Deadline in doubt in tense Iran nuclear talks

Iran and the US admits during tense talks on Sunday that they are highly likely to miss a looming deadline


Afp June 28, 2015
Talks between Iran and major powers on finalising a historic nuclear deal will go beyond the June 30 deadline, a spokesman for the Iranian delegation in talks in Vienna said Sunday. PHOTO: AFP

VIENNA: Iran and the US admitted during tense talks on Sunday that they are highly likely to miss a looming deadline to nail down a historic nuclear deal as they struggled to overcome major differences.

Officials in Vienna said however that Tuesday's target date would only be missed by a few days, with Iran saying there was "no desire or discussion yet" on a longer extension.

A senior US official would not go as far as to say there was no chance of meeting the deadline, but said "it's fair to say the parties are planning to stay past the 30th to keep negotiating."

Read: Iran says few gaps in nuclear talks but big ones

Iranian Foreign Minister Mohammad Javad Zarif meanwhile was set to return to Tehran for consultations, officials said, although the US official said this was not a matter of concern.

British Foreign Secretary Philip Hammond said as he joined the talks with US Secretary of State John Kerry and other foreign ministers that the six powers were prepared to walk away.

"No deal is better than a bad deal. There are red lines that we cannot cross and some very difficult decisions and tough choices are going to have to be made by all of us," Hammond told reporters.

EU foreign policy head Federica Mogherini said "political will" was still needed to get a deal after almost two years of intense diplomatic efforts to resolve the 13-year-old standoff.

"It is going to be tough, it has always been tough but not impossible," Mogherini told reporters.

Iran and the P5+1 group – Britain, China, France, Germany, Russia and the United States – are seeking to flesh out the final details of an accord that builds on a framework deal reached in Lausanne in April.

It is hoped a deal would end a standoff dating back to 2002 which has threatened to escalate into war and poisoned the Islamic republic's relations with the outside world.

But it must stand up to intense scrutiny by hardliners in Iran and the United States, as well as Iran's regional rivals Israel, widely assumed to have nuclear weapons itself, and Saudi Arabia.
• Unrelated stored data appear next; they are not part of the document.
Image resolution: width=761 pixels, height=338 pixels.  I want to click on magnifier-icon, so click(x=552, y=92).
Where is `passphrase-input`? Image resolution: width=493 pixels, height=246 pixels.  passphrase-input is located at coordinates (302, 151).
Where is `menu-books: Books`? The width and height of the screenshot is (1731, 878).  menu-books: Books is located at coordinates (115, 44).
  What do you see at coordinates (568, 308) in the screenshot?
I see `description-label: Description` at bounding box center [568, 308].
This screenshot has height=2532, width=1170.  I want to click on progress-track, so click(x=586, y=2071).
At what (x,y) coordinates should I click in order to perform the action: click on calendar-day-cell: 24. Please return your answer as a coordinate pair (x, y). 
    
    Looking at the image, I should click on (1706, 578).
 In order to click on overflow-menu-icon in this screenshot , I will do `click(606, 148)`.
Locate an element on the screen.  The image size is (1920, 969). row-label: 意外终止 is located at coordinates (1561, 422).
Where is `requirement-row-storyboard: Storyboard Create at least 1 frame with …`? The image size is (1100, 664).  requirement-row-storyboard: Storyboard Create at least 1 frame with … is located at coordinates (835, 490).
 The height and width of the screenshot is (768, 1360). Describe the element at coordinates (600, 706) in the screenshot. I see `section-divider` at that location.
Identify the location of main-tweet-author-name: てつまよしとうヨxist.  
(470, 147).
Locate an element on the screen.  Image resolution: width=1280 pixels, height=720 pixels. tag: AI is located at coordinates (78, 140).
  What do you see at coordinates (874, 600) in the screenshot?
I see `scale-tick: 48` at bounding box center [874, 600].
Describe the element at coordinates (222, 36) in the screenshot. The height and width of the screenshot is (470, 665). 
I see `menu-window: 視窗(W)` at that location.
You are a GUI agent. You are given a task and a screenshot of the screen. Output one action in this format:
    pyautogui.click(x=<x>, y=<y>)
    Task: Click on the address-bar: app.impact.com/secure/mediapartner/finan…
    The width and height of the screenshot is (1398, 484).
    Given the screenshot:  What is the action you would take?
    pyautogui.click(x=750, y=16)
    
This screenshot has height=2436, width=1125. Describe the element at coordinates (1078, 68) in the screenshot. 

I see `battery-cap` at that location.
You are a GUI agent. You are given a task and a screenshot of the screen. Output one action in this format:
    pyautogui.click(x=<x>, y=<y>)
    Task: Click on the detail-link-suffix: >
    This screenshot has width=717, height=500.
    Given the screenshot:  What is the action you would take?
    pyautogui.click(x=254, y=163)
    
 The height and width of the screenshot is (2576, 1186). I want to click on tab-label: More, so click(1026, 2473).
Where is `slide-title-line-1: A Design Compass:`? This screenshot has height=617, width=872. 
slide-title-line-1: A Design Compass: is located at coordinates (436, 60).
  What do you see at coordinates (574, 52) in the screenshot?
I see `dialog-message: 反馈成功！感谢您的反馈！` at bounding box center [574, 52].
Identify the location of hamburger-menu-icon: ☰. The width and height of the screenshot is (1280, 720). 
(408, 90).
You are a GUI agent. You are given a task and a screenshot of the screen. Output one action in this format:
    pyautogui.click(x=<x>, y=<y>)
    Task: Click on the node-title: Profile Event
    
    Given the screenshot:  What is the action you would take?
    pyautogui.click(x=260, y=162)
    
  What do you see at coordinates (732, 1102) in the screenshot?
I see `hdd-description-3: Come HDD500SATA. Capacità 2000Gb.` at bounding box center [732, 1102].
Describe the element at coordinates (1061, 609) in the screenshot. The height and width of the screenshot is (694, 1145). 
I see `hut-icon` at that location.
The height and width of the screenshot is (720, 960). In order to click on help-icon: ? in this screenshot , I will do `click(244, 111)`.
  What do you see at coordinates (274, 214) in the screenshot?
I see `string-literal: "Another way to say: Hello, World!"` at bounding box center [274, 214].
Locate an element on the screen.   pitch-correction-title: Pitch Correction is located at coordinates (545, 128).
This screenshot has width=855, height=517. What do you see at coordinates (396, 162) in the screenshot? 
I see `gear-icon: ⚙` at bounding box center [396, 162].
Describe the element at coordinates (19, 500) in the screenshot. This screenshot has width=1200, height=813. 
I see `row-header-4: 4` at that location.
"It is still not too late to go back and insist on demands that will genuinely deny Iran the ability to arm itself with nuclear weapons and prevent it from receiving vast sums to finance its aggression, its spreading out and the terrorist onslaught," Israeli Prime Minister Benjamin Netanyahu said Sunday.

According to the Lausanne framework, Iran will slash the number of its uranium enrichment centrifuges, which can make nuclear fuel but also the core of a bomb, shrink its uranium stockpile and change the design of the Arak reactor.

In return it is seeking a lifting of a complicated web of EU, US and UN sanctions which have choked its economy and limited access to world oil markets.

But tough remaining issues include the timing and pace of this sanctions relief and UN access to Iranian military bases to investigate any suspicious behaviour.

French Foreign Minister Laurent Fabius said that this was one of three key conditions for a deal that were "not yet accepted by all parties."

"In recent days it has become obvious that when it comes to the question of how... we can be sure that what we agree really is adhered to, there has been some discussion," German Foreign Minister Frank-Walter Steinmeier told reporters.

"We left base camp a long time ago. We are now at high altitude with the summit before us. The cross on the summit is in sight. We have to hope that there is now no bad weather."